> [To do] Write out all of the entries exactly, please.

[Saved data entries]
- - - - - - -

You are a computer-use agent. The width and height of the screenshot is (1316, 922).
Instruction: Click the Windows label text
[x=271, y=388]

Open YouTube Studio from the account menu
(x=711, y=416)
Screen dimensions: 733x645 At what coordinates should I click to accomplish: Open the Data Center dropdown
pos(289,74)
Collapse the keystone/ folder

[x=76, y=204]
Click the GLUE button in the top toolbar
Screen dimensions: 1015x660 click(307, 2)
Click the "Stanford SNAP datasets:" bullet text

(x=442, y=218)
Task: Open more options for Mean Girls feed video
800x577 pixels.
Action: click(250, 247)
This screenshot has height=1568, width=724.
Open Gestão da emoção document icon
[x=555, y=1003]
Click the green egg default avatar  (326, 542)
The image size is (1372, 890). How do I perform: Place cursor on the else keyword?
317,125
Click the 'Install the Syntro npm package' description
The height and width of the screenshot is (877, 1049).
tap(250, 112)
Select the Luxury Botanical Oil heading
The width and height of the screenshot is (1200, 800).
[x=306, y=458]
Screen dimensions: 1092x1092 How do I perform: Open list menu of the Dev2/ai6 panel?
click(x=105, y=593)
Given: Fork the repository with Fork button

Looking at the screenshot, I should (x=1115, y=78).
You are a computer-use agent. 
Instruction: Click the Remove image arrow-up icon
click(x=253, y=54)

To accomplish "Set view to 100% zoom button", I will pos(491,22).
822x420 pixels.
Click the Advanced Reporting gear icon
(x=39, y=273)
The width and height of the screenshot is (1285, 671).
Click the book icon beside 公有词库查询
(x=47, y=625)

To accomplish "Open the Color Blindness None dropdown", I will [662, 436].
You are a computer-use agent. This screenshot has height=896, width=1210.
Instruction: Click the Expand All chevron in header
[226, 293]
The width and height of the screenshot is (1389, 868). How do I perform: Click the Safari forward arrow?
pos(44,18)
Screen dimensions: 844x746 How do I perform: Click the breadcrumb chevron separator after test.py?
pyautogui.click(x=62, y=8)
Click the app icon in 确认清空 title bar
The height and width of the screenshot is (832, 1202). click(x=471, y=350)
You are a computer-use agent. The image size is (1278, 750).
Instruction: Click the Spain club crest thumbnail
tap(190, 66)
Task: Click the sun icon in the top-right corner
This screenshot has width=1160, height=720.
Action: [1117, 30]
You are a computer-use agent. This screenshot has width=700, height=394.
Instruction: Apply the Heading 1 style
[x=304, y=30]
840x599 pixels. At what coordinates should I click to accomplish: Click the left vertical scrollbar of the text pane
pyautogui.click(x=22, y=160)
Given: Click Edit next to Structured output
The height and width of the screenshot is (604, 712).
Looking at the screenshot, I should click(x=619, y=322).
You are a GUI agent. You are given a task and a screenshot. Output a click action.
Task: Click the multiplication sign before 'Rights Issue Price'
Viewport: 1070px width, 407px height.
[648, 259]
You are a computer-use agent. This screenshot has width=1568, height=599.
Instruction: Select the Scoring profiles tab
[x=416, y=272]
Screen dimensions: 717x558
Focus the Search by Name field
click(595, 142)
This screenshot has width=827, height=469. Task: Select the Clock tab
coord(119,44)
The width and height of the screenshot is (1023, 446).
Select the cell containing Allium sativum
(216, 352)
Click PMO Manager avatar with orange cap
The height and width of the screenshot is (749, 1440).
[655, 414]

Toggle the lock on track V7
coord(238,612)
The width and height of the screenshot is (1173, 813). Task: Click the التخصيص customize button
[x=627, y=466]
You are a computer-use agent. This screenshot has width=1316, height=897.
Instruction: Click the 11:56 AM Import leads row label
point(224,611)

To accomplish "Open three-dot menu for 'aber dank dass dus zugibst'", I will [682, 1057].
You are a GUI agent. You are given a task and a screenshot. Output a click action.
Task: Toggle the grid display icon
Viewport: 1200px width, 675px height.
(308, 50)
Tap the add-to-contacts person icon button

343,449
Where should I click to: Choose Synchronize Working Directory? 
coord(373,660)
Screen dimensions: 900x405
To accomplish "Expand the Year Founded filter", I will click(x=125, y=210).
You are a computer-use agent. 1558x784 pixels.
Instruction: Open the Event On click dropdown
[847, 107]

- - - - - - -

> [Your solution]
You are a computer-use agent. The width and height of the screenshot is (1316, 922).
Instruction: Click the Windows label text
[x=271, y=388]

Open YouTube Studio from the account menu
(x=711, y=416)
Screen dimensions: 733x645 At what coordinates should I click to accomplish: Open the Data Center dropdown
pos(289,74)
Collapse the keystone/ folder

[x=76, y=204]
Click the GLUE button in the top toolbar
Screen dimensions: 1015x660 click(307, 2)
Click the "Stanford SNAP datasets:" bullet text

(x=442, y=218)
Task: Open more options for Mean Girls feed video
800x577 pixels.
Action: click(250, 247)
This screenshot has height=1568, width=724.
Open Gestão da emoção document icon
[x=555, y=1003]
Click the green egg default avatar  (326, 542)
The image size is (1372, 890). How do I perform: Place cursor on the else keyword?
317,125
Click the 'Install the Syntro npm package' description
The height and width of the screenshot is (877, 1049).
tap(250, 112)
Select the Luxury Botanical Oil heading
The width and height of the screenshot is (1200, 800).
[x=306, y=458]
Screen dimensions: 1092x1092 How do I perform: Open list menu of the Dev2/ai6 panel?
click(x=105, y=593)
Given: Fork the repository with Fork button

Looking at the screenshot, I should (x=1115, y=78).
You are a computer-use agent. 
Instruction: Click the Remove image arrow-up icon
click(x=253, y=54)

To accomplish "Set view to 100% zoom button", I will pos(491,22).
822x420 pixels.
Click the Advanced Reporting gear icon
(x=39, y=273)
The width and height of the screenshot is (1285, 671).
Click the book icon beside 公有词库查询
(x=47, y=625)

To accomplish "Open the Color Blindness None dropdown", I will [662, 436].
You are a computer-use agent. This screenshot has height=896, width=1210.
Instruction: Click the Expand All chevron in header
[226, 293]
The width and height of the screenshot is (1389, 868). How do I perform: Click the Safari forward arrow?
pos(44,18)
Screen dimensions: 844x746 How do I perform: Click the breadcrumb chevron separator after test.py?
pyautogui.click(x=62, y=8)
Click the app icon in 确认清空 title bar
The height and width of the screenshot is (832, 1202). click(x=471, y=350)
You are a computer-use agent. The image size is (1278, 750).
Instruction: Click the Spain club crest thumbnail
tap(190, 66)
Task: Click the sun icon in the top-right corner
This screenshot has width=1160, height=720.
Action: [1117, 30]
You are a computer-use agent. This screenshot has width=700, height=394.
Instruction: Apply the Heading 1 style
[x=304, y=30]
840x599 pixels. At what coordinates should I click to accomplish: Click the left vertical scrollbar of the text pane
pyautogui.click(x=22, y=160)
Given: Click Edit next to Structured output
The height and width of the screenshot is (604, 712).
Looking at the screenshot, I should click(x=619, y=322).
You are a GUI agent. You are given a task and a screenshot. Output a click action.
Task: Click the multiplication sign before 'Rights Issue Price'
Viewport: 1070px width, 407px height.
[648, 259]
You are a computer-use agent. This screenshot has width=1568, height=599.
Instruction: Select the Scoring profiles tab
[x=416, y=272]
Screen dimensions: 717x558
Focus the Search by Name field
click(595, 142)
This screenshot has width=827, height=469. Task: Select the Clock tab
coord(119,44)
The width and height of the screenshot is (1023, 446).
Select the cell containing Allium sativum
(216, 352)
Click PMO Manager avatar with orange cap
The height and width of the screenshot is (749, 1440).
[655, 414]

Toggle the lock on track V7
coord(238,612)
The width and height of the screenshot is (1173, 813). Task: Click the التخصيص customize button
[x=627, y=466]
You are a computer-use agent. This screenshot has width=1316, height=897.
Instruction: Click the 11:56 AM Import leads row label
point(224,611)

To accomplish "Open three-dot menu for 'aber dank dass dus zugibst'", I will [682, 1057].
You are a GUI agent. You are given a task and a screenshot. Output a click action.
Task: Toggle the grid display icon
Viewport: 1200px width, 675px height.
(308, 50)
Tap the add-to-contacts person icon button

343,449
Where should I click to: Choose Synchronize Working Directory? 
coord(373,660)
Screen dimensions: 900x405
To accomplish "Expand the Year Founded filter", I will click(x=125, y=210).
You are a computer-use agent. 1558x784 pixels.
Instruction: Open the Event On click dropdown
[847, 107]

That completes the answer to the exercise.